IMT-PhD: Medicalization, Overdiagnosis and Overuse in Contemporary Healthcare: Perspectives from medicine, sociology, anthropology and critical health studies E2027
Doctoral School of People and Technology at Roskilde University
Course content
Medical technologies are advancing rapidly, while expectations of individuals to monitor, optimize and take responsibility for their own health continue to grow. Digital health technologies, wearable devices, artificial intelligence, direct-to-consumer testing, and self-assessment tools increasingly encourage people to seek medical evaluation long before symptoms arise. At the same time, population screening programmes are expanding, diagnostic thresholds are changing, and new diagnostic categories continue to emerge. Together, these developments mean that ever larger parts of everyday life become subject to medical attention, creating new opportunities for prevention and treatment, but also increasing the risk of unnecessary diagnoses, investigations and interventions.
This interdisciplinary PhD course provides a critical introduction to medicalization, overdiagnosis and overuse in both somatic and mental healthcare. Drawing on medicine, epidemiology, sociology, anthropology and science and technology studies (STS), the course examines the mechanisms, rationales, incentives and unintended consequences that drive expanding healthcare utilisation in contemporary societies.
The course addresses questions such as: - Why do more people become patients despite improvements in population health?
How do technologies, diagnostic criteria and risk concepts reshape ideas of health and illness?
What roles do governments, healthcare professionals, insurance companies, commercial actors and social media play in expanding medical care?

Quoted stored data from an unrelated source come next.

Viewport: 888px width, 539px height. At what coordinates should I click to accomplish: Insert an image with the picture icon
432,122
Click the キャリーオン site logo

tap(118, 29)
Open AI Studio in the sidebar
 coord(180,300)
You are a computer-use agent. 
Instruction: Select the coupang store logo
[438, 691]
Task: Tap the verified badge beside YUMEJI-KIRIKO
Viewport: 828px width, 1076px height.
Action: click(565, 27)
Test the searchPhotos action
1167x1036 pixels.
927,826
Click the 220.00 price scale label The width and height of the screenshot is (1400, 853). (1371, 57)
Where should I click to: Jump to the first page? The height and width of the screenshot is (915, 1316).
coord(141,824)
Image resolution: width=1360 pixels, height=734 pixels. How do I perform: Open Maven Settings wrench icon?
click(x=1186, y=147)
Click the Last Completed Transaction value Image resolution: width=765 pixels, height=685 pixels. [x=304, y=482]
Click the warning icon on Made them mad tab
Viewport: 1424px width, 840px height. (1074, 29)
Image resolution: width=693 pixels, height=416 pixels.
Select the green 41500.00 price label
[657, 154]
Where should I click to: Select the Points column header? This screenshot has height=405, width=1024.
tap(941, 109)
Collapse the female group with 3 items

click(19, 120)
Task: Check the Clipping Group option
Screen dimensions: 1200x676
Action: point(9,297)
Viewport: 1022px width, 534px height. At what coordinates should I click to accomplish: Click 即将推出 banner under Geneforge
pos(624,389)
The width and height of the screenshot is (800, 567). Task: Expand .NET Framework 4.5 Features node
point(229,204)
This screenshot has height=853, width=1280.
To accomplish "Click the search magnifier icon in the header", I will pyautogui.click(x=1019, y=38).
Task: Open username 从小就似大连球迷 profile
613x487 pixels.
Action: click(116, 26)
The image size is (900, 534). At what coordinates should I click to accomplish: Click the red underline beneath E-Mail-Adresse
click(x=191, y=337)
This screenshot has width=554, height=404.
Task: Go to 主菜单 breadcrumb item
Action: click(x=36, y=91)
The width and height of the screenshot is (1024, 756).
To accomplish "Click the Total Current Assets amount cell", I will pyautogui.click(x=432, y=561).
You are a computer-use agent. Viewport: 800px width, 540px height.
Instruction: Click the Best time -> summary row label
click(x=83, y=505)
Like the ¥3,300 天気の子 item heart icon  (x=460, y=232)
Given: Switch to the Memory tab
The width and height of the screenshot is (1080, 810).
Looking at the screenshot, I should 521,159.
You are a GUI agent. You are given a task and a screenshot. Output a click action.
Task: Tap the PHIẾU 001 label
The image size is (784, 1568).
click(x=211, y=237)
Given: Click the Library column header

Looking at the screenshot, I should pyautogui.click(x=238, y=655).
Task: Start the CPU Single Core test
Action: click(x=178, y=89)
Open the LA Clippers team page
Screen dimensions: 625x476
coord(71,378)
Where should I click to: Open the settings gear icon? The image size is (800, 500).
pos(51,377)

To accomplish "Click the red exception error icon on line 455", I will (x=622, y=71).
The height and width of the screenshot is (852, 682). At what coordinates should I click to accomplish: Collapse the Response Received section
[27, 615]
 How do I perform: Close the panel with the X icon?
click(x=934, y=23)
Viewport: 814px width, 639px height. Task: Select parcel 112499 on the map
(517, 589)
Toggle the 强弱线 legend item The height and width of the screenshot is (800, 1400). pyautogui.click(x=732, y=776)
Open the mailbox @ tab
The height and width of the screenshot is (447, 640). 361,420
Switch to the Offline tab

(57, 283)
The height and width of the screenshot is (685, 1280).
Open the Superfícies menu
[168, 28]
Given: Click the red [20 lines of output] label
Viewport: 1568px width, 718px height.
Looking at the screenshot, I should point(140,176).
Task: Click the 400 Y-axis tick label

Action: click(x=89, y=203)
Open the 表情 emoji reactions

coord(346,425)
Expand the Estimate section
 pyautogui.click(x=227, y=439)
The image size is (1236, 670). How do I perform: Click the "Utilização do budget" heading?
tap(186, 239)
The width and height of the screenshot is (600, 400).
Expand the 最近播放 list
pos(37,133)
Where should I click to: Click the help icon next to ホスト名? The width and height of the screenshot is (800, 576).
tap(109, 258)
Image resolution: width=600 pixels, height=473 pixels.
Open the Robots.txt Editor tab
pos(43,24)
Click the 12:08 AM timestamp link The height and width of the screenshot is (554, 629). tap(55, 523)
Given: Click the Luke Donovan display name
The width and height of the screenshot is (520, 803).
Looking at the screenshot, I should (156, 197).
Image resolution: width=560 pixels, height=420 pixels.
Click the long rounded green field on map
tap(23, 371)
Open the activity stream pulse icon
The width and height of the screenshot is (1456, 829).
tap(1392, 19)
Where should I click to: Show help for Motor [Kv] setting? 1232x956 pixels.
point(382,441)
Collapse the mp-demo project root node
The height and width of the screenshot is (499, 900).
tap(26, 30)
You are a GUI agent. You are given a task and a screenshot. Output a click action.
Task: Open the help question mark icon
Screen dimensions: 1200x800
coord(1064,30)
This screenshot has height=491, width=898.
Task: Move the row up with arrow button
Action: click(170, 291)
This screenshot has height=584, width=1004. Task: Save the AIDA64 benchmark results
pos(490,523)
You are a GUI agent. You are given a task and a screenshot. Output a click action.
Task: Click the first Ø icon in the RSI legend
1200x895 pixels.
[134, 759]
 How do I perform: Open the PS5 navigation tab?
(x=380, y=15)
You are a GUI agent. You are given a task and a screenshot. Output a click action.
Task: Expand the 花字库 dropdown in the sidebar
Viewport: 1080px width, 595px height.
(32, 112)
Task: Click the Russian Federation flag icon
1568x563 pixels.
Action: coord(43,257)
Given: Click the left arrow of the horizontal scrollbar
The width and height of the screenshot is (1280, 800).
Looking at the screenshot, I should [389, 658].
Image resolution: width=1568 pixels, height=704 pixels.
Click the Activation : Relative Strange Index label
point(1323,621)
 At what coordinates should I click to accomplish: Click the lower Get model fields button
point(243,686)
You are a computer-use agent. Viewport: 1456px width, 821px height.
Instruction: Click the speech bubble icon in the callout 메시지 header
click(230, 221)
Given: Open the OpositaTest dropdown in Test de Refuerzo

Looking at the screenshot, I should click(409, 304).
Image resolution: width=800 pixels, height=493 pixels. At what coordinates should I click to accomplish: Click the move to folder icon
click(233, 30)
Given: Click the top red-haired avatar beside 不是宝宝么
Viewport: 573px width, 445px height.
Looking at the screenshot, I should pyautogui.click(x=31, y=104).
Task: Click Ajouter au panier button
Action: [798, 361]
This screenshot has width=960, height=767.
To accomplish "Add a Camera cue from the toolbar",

How can researchers critically investigate the boundary between beneficial and unnecessary healthcare?
The topics will include:
Medicalization
Health culture and neoliberal health politics
Self-monitoring, AI and ”digital health”
Population screening, risk prediction and preventive medicine
Overdiagnosis, overtreatment and overuse in somatic and mental healthcare
Social media, self-diagnosis and the communication of disease awareness
The course combines short lectures, interactive group discussions, and analysis of empirical cases from epidemiological and social science research. Participants will engage with seminal and contemporary literature from medicine, sociology, anthropology and STS, offering different disciplinary perspectives contributing to a shared understanding of one of the most significant challenges facing contemporary healthcare systems.